“Civil Blood” is a self-published genre-crossing novel: part vampire, part courtroom drama, part science fiction.
“Civil Blood” starts in familiar territory for videogamers:
The Umbrella Corporation A big Pharma company accidentally releases a vampire virus on America and tries to cover it up by using squads of Forced Protection subcontractors to round up and imprison quarantine the infected.
We leave the familiar behind partly by having a virus that is powered by a new technology that harnesses Qi, the lifeforce in biological entities and partly by having an infected lawyer turn whistle-blower and demand his day in court to get redress from whoever created the virus.
The book is told from the point of view of two strong characters. There’s a first-person account from a screwed-up but kickass former enforcer for the evil corporation who has gone rogue after she was infected while rounding up targets, and a third-person account, focused on a senior enforcer inside the corporation who has a complex corporate history and some extraordinary talents.
The story read more like science fiction than a traditional vampire or zombie apocalypse tale. There was a strong focus on the science, the politicals and the legal niceties.
I felt the legal parts were the weakest. The idea was intriguing: can the infected be declared non-human and have their rights taken away because they are dead and in the grip of a virus that compels them to fatal violence. Unfortunately, the lawyer character wasn’t charismatic enough and the courtroom scenes felt flat and went on too long.
There were some great action scenes and some novel ideas but character development beyond the two primary characters was a little lacking.

[Problem set]:
1. Copy everything in the review from "The book is" down to "on too long.", renaming each "enforcer" as "agent".
2. In the review, which parts of the novel felt weakest to the reviewer?
The material that comes next is separate from the review.

[Data for review]:
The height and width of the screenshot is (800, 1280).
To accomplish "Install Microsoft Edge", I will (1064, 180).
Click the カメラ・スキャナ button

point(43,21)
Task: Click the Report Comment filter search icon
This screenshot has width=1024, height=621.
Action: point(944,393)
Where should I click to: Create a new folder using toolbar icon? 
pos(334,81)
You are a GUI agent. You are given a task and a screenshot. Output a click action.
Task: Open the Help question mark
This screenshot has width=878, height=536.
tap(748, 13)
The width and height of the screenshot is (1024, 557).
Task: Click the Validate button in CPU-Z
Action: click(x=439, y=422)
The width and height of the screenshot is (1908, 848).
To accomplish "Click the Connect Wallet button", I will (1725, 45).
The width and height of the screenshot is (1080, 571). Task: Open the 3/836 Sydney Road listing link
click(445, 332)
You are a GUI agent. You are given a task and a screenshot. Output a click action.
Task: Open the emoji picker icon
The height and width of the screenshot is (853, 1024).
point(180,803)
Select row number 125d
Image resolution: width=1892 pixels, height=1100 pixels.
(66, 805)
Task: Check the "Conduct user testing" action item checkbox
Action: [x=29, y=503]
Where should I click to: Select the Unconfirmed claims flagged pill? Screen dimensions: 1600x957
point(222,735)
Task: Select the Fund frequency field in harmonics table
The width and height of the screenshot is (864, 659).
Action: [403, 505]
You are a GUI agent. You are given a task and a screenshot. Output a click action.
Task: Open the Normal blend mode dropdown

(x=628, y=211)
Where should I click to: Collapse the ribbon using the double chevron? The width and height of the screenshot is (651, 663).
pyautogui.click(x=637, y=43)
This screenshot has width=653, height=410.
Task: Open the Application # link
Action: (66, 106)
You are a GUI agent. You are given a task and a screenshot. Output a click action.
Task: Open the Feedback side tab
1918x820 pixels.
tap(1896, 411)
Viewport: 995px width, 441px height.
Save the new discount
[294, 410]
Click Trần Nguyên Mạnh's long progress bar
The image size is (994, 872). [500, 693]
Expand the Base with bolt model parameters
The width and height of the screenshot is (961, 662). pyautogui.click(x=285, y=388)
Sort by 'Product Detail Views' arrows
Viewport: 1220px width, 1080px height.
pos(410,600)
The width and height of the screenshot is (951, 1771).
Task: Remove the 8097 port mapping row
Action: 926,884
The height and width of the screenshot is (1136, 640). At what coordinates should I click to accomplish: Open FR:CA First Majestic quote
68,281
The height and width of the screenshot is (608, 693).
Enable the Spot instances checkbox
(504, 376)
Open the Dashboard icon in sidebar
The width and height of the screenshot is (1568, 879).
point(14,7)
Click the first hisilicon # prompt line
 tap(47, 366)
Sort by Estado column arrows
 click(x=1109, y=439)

[Answers to the exercise]:
1.
The book is told from the point of view of two strong characters. There’s a first-person account from a screwed-up but kickass former agent for the evil corporation who has gone rogue after she was infected while rounding up targets, and a third-person account, focused on a senior agent inside the corporation who has a complex corporate history and some extraordinary talents.
The story read more like science fiction than a traditional vampire or zombie apocalypse tale. There was a strong focus on the science, the politicals and the legal niceties.
I felt the legal parts were the weakest. The idea was intriguing: can the infected be declared non-human and have their rights taken away because they are dead and in the grip of a virus that compels them to fatal violence. Unfortunately, the lawyer character wasn’t charismatic enough and the courtroom scenes felt flat and went on too long.

2. The legal parts.